## start

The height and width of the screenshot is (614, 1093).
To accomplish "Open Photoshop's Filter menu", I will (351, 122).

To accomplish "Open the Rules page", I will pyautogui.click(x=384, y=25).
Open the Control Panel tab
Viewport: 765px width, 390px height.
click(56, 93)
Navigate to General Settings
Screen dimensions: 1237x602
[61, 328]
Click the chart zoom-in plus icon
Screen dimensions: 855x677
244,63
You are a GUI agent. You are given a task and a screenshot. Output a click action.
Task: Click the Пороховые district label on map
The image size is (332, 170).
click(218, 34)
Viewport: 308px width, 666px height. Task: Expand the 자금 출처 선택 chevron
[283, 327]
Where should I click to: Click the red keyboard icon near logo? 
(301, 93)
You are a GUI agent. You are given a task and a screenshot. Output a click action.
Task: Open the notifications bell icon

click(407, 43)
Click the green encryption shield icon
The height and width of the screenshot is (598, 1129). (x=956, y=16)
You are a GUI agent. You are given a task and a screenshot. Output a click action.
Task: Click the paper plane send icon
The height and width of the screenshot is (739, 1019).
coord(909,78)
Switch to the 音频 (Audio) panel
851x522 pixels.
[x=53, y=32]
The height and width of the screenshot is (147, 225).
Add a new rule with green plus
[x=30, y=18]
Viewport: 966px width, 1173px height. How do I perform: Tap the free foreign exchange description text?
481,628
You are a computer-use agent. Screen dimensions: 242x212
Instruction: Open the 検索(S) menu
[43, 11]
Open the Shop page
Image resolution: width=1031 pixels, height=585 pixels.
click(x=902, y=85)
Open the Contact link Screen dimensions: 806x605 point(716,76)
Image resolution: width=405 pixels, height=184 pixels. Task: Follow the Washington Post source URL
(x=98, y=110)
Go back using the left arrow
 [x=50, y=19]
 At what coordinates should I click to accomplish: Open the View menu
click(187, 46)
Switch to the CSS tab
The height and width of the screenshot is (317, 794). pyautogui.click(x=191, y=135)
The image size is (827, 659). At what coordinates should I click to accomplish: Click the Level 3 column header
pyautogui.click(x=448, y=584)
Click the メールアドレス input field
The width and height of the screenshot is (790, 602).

## end

> _Aim_:
Return the lines from the one containing "The image size is (827, 659)." through the end of the lines, copied without any changes.

> _Task solution_:
The image size is (827, 659). At what coordinates should I click to accomplish: Click the Level 3 column header
pyautogui.click(x=448, y=584)
Click the メールアドレス input field
The width and height of the screenshot is (790, 602).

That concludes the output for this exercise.